Bu haksızlıktır. Öyle anlaşılıyor ki yanlış anlaşılma ihtimalini hiç gözden uzak tutmamak gerekir.
Kulağıma küpe olmuştur.
Haydi İzmirli
5 Mayıs’da bir ‘boyoz’ şenliği yapılacakmış. Bir yerel radyonun öncülüğünde ikinci defa yapılacak bu etkinlik, anlaşıldığı kadarıyla geleneksel halde dönüşecek gibi.
Boyoz ve katı yumurta, bilindiği gibi bir Seferad kültürü.
Bundan 520 yıl önce bu topraklara gelen Yahudi vatandaşlarımız, belki de en eski hemşehrilerimiz.
Halihazır nüfusları, kentimizde bin sayısını biraz aşıyor.

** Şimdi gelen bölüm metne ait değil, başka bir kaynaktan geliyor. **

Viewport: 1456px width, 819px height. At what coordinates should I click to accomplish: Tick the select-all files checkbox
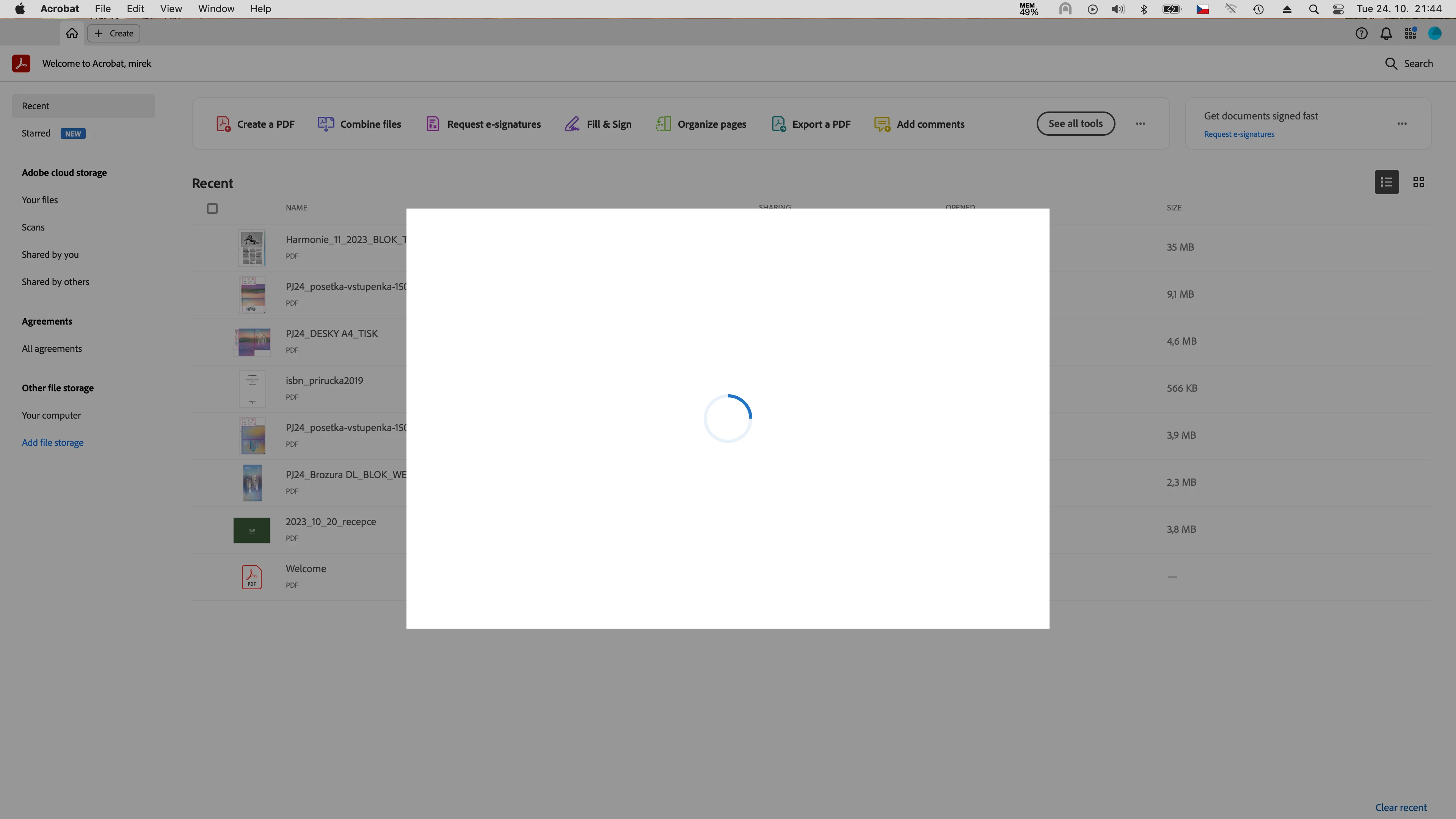[x=212, y=209]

Son 70-80 yılda gönüllü gidenleri de oldu, gitmelerine sebep olan olaylar da.
Bu toplumun ürkek ve temkinli insanlarıdır onlar.
Her neyse, bu yazının konusu bu değil.
Biz, yani İzmirlililer, ‘boyoz’u bu denli benimsemiş, kentimizin simgelerine dahil edecek kadar içselleştirmişsek;
İşte o zaman hepimize bir vazife çıkıyor.
Farklı kültürlerin bir arada mutlu yaşadığı sembol kent olabilmek, birbirimizin duyarlılıklarına sahiplenmekten geçer. Sahici ve sımsıcak bütünleşme, her birimize bir diğeri için vecibe yükler.
Fırsat doğmuştur
Madem, ‘boyoz Yahudilikten gelen kültürümüz’ diyoruz, örneğin bu etkinlikte Cemaat Başkanı’nı da ayrıca ön plana alınarak onurlandırmayı düşünüyor olmamız lazım. Ya da, bu vesileyle, eski yaraları deşmeyi asla hedeflemeden ama bir kısım ‘gönül alıcı’ hoşluklar planlıyor olmamız gerekir.
Bunlar zor şeyler midir?
Bu detayları ıskalarsak ya da boş verirsek, işte o zaman o boyoz ve katı yumurta festivali biraz havada kalıyor, gelenekselleşmesi ve değerlenmesine yol açacak bağlamından hafif hafif uzaklaşıyor.
Biliyorum, bizlerin ruhlarına sirayet etmiş hakim tutumumuz, bu nevi konularda ‘neme lazımcılıktır’.
Ama bu defa, ‘boyoz festivalini gerçekten hak ediyor muyuz’ sorusu beliriyor. Madem çok kültürlü bir kentiz, madem ülkenin en çağdaş insanları burada yaşıyor, madem İzmir olarak fark yaratmak istiyoruz, işte ‘insan odaklı’ 21.yüzyıl İzmirlisi için bir fırsat doğmuştur.
Aksi halde hakkımızın boyoz-yumurta’dan ziyade üçgen peynirle sınırlı olduğunu lütfen düşünelim.